Yet, a study conducted by Deloitte does not even mention the Philippines as among the destinations for medical tourism in Asia or Southeast Asia. It mentions Singapore and Thailand, but not the Philippines. This is disturbing because the Philippines has far better facilities and more qualified and experienced medical personnel than either or both Singapore and Thailand.
Singapore is threatened by the Philippines. When the Asian Hospital in Alabang began operations, Singapore reduced the rates of its hospitals. St. Luke’s, Asian Hospital and Makati Medical are just three of the Philippine hospitals that could give hospitals in the region a run for their money.
Is Deloitte guilty of bias? Why didn’t it bother to mention the Philippines as a medical tourism destination? Is this the same Deloitte that is now conducting a study on the future of the Philippine automotive industry for a princely sum of $500,000 just to tell the local automotive people what they already know?
Anyway, the Deloitte study is a minefield as regards medical tourism.
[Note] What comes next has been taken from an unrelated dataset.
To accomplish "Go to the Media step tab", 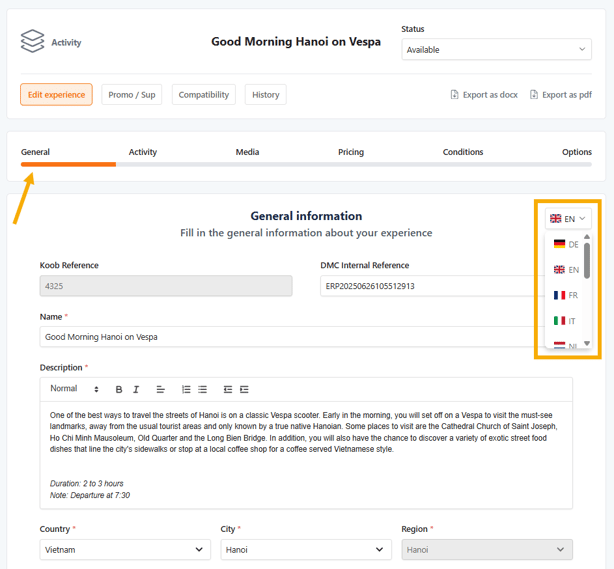I will click(x=247, y=152).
You can read it at the web.
An estimated 750,000 Americans traveled abroad and spent $2.1 billion for medical care in 2007.
By 2017, as many as 15.75 million Americans will seek medical services in other countries and spend $30.3 billion to $79.4 billion, according to “Medical Tourism: Consumers in Search of Value”, the Deloitte study.
“Medical tourism—the process of ‘leaving home’ for treatments and care abroad or elsewhere domestically—is an emerging phenomenon in the health care industry,” says Paul H. Keckley, executive director of the Deloitte Center for Health Solutions.
In a survey of more than 3,000 Americans, Deloitte found that outbound medical tourism is expected to experience explosive growth over the next three to five years. This is because of the following:
• Health care costs are increasing at 8 percent per year, well above the US Consumer Price Index (CPI), thus eating into corporate profits and household disposable income.
• The safety and quality of care available in many offshore settings is no longer an issue.
• Consumers are willing to travel to obtain care that is both safe and less costly. In fact, two in five survey respondents said they would be interested in pursuing treatment abroad if quality was comparable and the savings were 50 percent or more.
President Gloria Macapagal Arroyo said during a recent roundtable discussion that medical tourism was one of the niches where the Philippines could excel “as the country has some of the best doctors, nurses, and health care providers that are best in the world.”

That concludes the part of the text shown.